Stated task A:
Reproduce the testbed excerpt word for word, everything from "-left , -right" down to "in the mail)".
Stated task B:
Write what comes next in the testbed excerpt, picking up after its final line.

Excerpt:
How does stock Ubuntu compare to FreeBSD, and what if we try emulating a satellite network?"

Tony and I spoke for a while about my needs from a testbed, the machines he lent me before were part of a set, they were two boxes in a 6 node Bioinfromatics cluster. He needed them back to start doing shake out tests of the cluster so he can start selling time on it ( check out his excellent company ).

While I have been using his machines all of the work so far has been developing experiment tooling. For me the time to replace the machines was actually quite fortunate, I have managed to get automation working, but I don't yet have any finished results. This means that I can move to new machines and apart from a short down time reconfiguring things there shouldn't be any disruption.

To replace the Opteron 6380 systems he offered me 2 Threadripper 1950X systems.

-left , -right

  • Threadripper 1950X
  • Asrock X399M Taichi motherboard
  • 32GB RAM @2666MHz ( -right has 64GB, -left will get more once it arrives in the mail)

Excerpted data:
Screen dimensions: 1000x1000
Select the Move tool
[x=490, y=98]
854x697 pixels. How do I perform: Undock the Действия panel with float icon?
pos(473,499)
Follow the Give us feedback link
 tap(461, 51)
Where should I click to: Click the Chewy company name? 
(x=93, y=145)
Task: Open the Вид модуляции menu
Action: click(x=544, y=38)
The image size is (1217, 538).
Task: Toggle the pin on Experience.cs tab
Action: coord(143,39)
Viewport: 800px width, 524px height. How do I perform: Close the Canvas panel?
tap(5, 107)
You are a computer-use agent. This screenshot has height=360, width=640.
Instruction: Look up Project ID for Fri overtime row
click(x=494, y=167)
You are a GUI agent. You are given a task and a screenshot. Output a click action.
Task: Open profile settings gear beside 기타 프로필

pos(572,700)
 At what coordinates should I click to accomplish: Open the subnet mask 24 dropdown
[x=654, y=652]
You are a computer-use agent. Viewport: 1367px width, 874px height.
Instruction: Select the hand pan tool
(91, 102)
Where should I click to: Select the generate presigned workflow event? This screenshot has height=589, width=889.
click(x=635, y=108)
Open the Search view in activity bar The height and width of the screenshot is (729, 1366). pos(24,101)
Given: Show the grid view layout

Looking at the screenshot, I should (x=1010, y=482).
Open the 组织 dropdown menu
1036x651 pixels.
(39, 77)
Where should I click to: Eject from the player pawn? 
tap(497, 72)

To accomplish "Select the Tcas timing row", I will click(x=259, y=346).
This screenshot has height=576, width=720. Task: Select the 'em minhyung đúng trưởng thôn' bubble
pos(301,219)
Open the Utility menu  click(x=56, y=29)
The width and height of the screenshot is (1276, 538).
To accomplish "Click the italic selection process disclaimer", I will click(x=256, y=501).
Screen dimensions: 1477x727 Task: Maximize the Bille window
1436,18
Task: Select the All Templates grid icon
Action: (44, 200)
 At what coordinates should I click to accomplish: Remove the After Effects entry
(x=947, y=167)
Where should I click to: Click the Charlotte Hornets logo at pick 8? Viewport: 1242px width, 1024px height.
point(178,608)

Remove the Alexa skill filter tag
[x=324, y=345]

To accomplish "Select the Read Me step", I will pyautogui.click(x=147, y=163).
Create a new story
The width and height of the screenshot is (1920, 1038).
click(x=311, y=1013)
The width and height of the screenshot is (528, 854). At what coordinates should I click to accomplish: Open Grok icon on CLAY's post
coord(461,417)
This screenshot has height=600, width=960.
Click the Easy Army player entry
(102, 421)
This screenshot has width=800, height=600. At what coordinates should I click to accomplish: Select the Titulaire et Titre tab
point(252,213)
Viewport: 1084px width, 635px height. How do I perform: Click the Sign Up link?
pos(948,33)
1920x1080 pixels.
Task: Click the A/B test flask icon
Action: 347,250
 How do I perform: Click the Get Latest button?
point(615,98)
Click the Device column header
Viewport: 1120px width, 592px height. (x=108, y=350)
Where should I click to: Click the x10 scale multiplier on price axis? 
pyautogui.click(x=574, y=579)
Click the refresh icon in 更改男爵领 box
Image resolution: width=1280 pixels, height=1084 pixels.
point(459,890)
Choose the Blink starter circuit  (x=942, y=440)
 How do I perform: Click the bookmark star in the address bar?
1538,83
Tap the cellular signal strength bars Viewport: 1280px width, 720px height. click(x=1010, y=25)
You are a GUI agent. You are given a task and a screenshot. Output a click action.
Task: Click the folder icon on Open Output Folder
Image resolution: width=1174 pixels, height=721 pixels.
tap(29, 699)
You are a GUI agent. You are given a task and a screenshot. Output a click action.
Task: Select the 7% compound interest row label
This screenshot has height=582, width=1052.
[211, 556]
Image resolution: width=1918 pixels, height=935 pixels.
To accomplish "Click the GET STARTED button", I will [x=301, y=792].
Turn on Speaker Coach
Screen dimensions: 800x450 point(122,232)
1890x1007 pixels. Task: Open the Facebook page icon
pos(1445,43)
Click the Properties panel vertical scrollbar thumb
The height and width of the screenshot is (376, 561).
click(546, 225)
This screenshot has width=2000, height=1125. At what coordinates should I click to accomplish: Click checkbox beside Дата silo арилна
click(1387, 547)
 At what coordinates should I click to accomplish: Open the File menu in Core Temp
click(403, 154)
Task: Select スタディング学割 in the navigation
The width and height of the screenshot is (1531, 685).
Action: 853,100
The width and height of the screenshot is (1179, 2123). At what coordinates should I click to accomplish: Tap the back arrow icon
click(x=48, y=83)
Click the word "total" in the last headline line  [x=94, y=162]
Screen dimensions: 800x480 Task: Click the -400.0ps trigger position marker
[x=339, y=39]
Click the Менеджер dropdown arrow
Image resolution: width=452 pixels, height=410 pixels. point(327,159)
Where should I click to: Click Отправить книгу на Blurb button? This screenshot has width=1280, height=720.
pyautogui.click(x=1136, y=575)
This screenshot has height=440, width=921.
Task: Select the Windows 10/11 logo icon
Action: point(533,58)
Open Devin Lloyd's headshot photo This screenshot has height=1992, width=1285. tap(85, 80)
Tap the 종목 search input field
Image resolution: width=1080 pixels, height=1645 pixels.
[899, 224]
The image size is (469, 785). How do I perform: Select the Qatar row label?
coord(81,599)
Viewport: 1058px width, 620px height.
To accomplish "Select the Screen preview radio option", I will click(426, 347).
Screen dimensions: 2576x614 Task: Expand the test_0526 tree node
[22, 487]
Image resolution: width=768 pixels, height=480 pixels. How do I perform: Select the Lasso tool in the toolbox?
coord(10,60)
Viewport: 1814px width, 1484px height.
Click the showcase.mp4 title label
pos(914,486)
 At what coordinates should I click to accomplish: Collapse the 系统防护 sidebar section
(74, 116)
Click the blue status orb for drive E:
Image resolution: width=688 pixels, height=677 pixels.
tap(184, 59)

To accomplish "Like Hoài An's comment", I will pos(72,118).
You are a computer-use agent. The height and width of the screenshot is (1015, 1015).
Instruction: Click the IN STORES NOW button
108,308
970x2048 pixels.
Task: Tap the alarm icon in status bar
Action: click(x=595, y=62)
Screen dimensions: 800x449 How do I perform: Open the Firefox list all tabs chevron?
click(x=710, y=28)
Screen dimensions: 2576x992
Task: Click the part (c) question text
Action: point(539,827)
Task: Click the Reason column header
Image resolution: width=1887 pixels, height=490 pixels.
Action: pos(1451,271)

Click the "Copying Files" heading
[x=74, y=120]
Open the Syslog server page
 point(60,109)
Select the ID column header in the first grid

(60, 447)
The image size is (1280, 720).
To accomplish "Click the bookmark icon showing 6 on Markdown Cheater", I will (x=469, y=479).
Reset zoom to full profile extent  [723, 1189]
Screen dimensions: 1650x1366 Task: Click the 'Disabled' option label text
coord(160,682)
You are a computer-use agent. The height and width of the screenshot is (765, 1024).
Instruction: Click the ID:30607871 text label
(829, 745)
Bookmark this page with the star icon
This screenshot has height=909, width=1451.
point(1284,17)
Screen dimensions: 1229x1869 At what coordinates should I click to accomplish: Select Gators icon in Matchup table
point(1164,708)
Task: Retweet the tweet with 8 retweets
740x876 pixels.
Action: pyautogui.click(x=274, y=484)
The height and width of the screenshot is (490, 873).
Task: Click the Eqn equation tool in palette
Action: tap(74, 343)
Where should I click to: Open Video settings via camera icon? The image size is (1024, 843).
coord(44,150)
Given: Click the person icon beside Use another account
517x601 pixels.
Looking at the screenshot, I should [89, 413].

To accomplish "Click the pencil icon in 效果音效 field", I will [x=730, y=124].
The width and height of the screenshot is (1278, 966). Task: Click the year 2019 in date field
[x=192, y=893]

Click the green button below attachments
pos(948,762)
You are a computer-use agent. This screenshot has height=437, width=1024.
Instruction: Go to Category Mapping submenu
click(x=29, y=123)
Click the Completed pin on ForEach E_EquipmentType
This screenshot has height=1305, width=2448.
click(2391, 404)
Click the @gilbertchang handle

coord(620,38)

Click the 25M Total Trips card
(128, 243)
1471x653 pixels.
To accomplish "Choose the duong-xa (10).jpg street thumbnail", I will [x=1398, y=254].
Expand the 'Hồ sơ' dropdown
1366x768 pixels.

Task answer A:
-left , -right

  • Threadripper 1950X
  • Asrock X399M Taichi motherboard
  • 32GB RAM @2666MHz ( -right has 64GB, -left will get more once it arrives in the mail)

Task answer B:
  • SSD storage

The Opteron machines were server motherboards, in massive whale sized cases and they made whale sized sounds when they were running. The Threadrippers are in lovely little mini-ATX cases and when they are running the make a lovely little hum that easily vanished into the background when I type on my cherry blue keyboard.

The smaller quieter form factor comes from the use of desktop hardware, sadly this also means the loss of lights out management.

When Tony listened to my needs he also offered me a third system (so I can answer the questions the addition raises), but I turned him down. For longer term plans I need to own machines and I am grudgingly happy to buy hardware to get experiments running.

I wanted to lean hard into using desktop hardware for non desktop tasks (my computers don't have an SLA to fulfil). With this goal in mind I speced out a Ryzen 5950X system that was a bit of a monster. I got cold feet at the price and decided to build a compatible system using a lower end Ryzen 7 processor. Gazing into the future I think this might be a safe bet, if I need more compute I should be able to pick up a 5950X on ebay for ~50% of the list price.

For 10GbE network I put a single port Mellanox Connect-X 3 Pro interface in each.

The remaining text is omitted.